__CONSIGNES DE L'EXERCICE__.
1. D'après le texte sur Joe Hill, en quelle année les IWW s'étaient-ils constitués ?
2. Recopiez fidèlement le passage du texte sur Joe Hill qui va de « Ils prônaient l’action » à « qui l’étaient mieux. ».
3. Reprenez le texte sur Joe Hill là où il s'arrête et poursuivez-le.

__DOCUMENT SOURCE__.
● ● ● ●
Olof Hägglund mourut en 1887, sa femme en 1902. Joel Emmanuel et son frère aîné Paul décidèrent alors d’émigrer aux USA, comme beaucoup de Suédois à l’époque, car la Suède était encore très pauvre. Ils abordèrent à New York en 1902. C’est là que Joel Emanuel Hägglund changea son nom en Joseph Hillström, qui fut raccourci en Joe Hill. Cela n’avait rien d’étonnant à l’époque, de nombreux émigrants décidaient en effet alors d’américaniser leurs patronymes.

À New York, son premier travail étant de nettoyer le sol dans des bars, Joe décida assez vite de faire un grand voyage vers l’Ouest. La première escale fut Chicago, où il resta quelques mois. Mais il voulait aller en Californie. Comme le voyage était cher, il lui fallut le faire en plusieurs étapes.

Il travailla comme bûcheron avec des suédois, des Européens du nord et des Canadiens. La bouffe était dégueulasse, la paie minable et les logements infestés de vermine.

Parce qu’il commençait à convaincre ses camarades de créer une section syndicale, il se fit virer illico par le patron. Il continua alors sa route vers l’ouest, travailla dans les champs de blé du Dakota, dans les ranchs à bestiaux du Wyoming, dans les mines du Colorado, parmi les ouvriers du rail au Nevada, et dans les plantations fruitières de Californie. Il demeura trois ans à San Pedro, qu’il quittait pour travailler sur les cargos de la ligne d’Honolulu.

En 1910, une section locale des IWW se créait à San Pedro. Joe Hill y adhéra. C’est en 1905 que s’étaient constitués les IWW. Les IWW - ce qui signifie Industrial Workers of the World (Travailleurs Mondiaux de l’Industrie) - étaient un mouvement radical de travailleurs anarcho-syndicalistes.

Ils prônaient l’action directe, sceptiques qu’ils étaient face au parlementarisme et au réformisme.

Le syndicat dominant de l’époque, American Federation of Labor (AFL - Fédération Américaine du Travail), organisait l’éducation des travailleurs par le biais de corporations cloisonnées.

Les IWW en revanche organisaient à la fois les travailleurs les moins qualifiés et sous-payés, mais aussi ceux qui l’étaient mieux.
● ● ● ●
__DONNÉES CI-DESSOUS__.
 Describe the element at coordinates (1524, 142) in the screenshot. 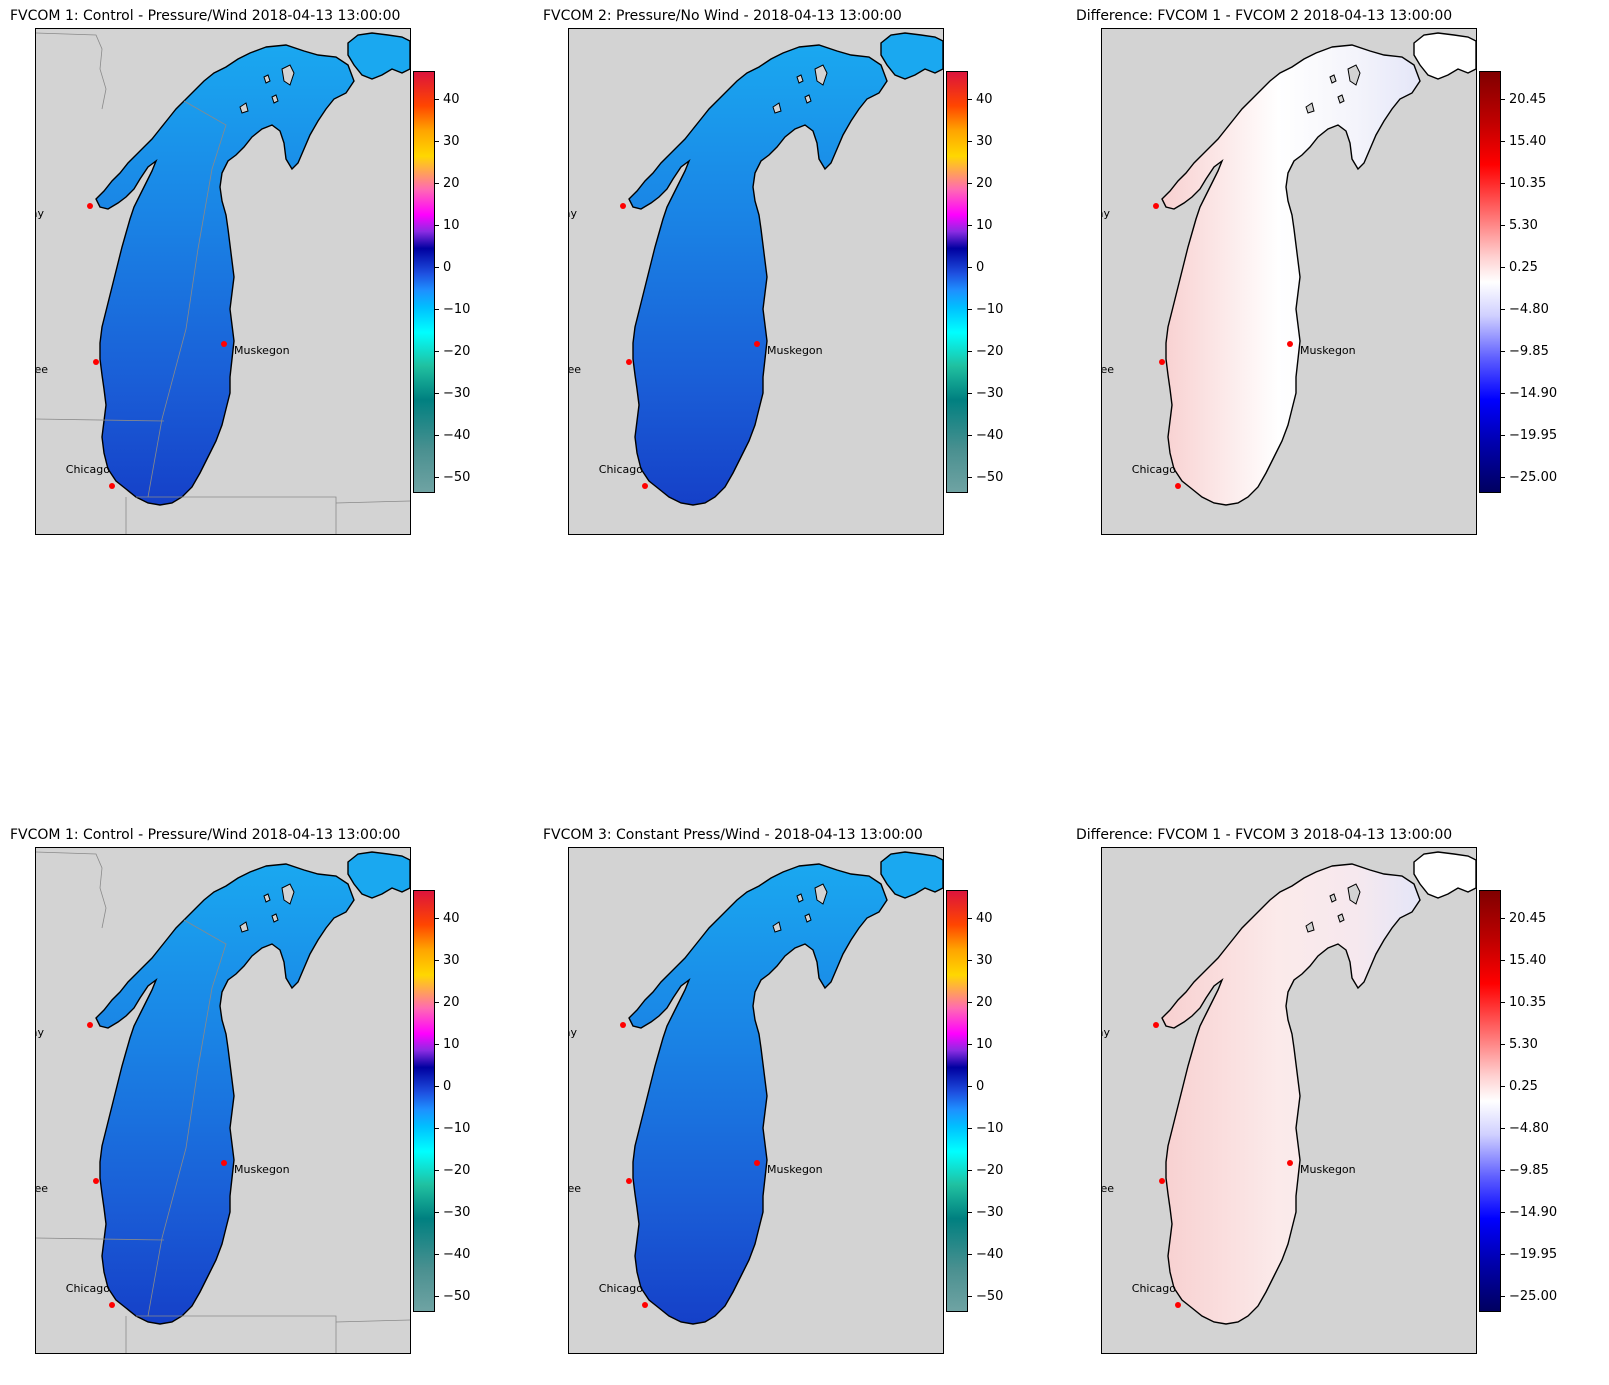

I see `colorbar-tick-label: 15.40` at that location.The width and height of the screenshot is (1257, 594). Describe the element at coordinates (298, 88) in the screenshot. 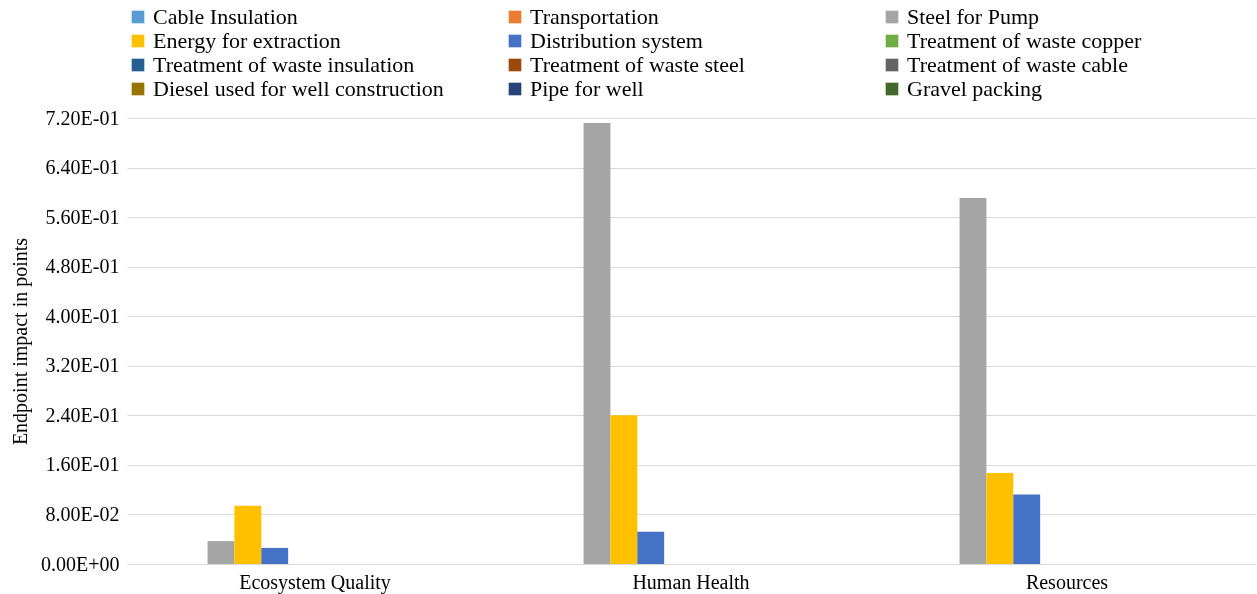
● ● ● ●
__RÉPONSES CI-DESSOUS__.
1. En 1905.

2.
Ils prônaient l’action directe, sceptiques qu’ils étaient face au parlementarisme et au réformisme.

Le syndicat dominant de l’époque, American Federation of Labor (AFL - Fédération Américaine du Travail), organisait l’éducation des travailleurs par le biais de corporations cloisonnées.

Les IWW en revanche organisaient à la fois les travailleurs les moins qualifiés et sous-payés, mais aussi ceux qui l’étaient mieux.

3.
De ce fait, on voulait organiser les travailleurs sans considération de race, de langue, de croyance ou de passé. On travaillait à partir des principes du syndicat de l’industrie. Les IWW ne devinrent jamais un syndicat de masse, mais avait pourtant une influence importante jusqu’à la première guerre mondiale, particulièrement parmi les immigrants pauvres et sans défense.

Joe devint rapidement agitateur et organisateur parmi les IWW. Et avant tout il fut le chanteur du mouvement. En 1909, les IWW publièrent un livre de chansons "Chansons pour attiser les flammes de la colère", qui fut surnommé le petit livre des chansons rouges. Les adversaires l’appelaient "le petit diable rouge"

On y trouvait des textes politiques pour l’agitation, qui détournaient des mélodies connues, notamment des chansons de l’armée du salut. Par exemple "Plus près de toi mon Dieu" devint "Plus près de toi mon travail". Que les chansons aient pour thème une grève particulière ou une portée de propagande plus générale, elles devinrent les hymnes des IWW, des "Wobblies" comme ils se qualifiaient. Joe Hill devint rapidement le chanteur le plus populaire du mouvement.

Joe Hill écrivit ses premières chansons en 1910, leurs titres étaient évocateurs "Travailleurs du monde entier, réveillez-vous !", "La fille rebelle" mais aussi "N’emmenez pas mon Papa loin de moi", "Le prêcheur et l’esclave", "Il y a de la force dans le syndicat", "Pourquoi devrais-je devenir soldat ?", etc…

Juste avant son exécution, il écrivit cette phrase "Ne vous lamentez pas, organisez-vous". À la fin de 1913, Joe partit pour l’Utah. Les IWW y avaient organisé avec succès une grande grève, ce qui avait fait croître le nombre de ses militants. La police essayait par tous les moyens de réduire l’influence du syndicat, notamment en lançant des fausses accusations contre ses membres les plus en vue. Dans la nuit du 10 janvier 1914, deux hommes masqués pénétrèrent chez J.G. Morrison, épicier de son état, qui avait auparavant été le chef de la police. Lui et son fils Darling, âgé de 17 ans, furent abattus, tandis qu’un second fils, Merlin, 13 ans, parvenait à se cacher. Morrisson parvint à faire feu contre ses assaillants, qui s’enfuirent sans rien emporter.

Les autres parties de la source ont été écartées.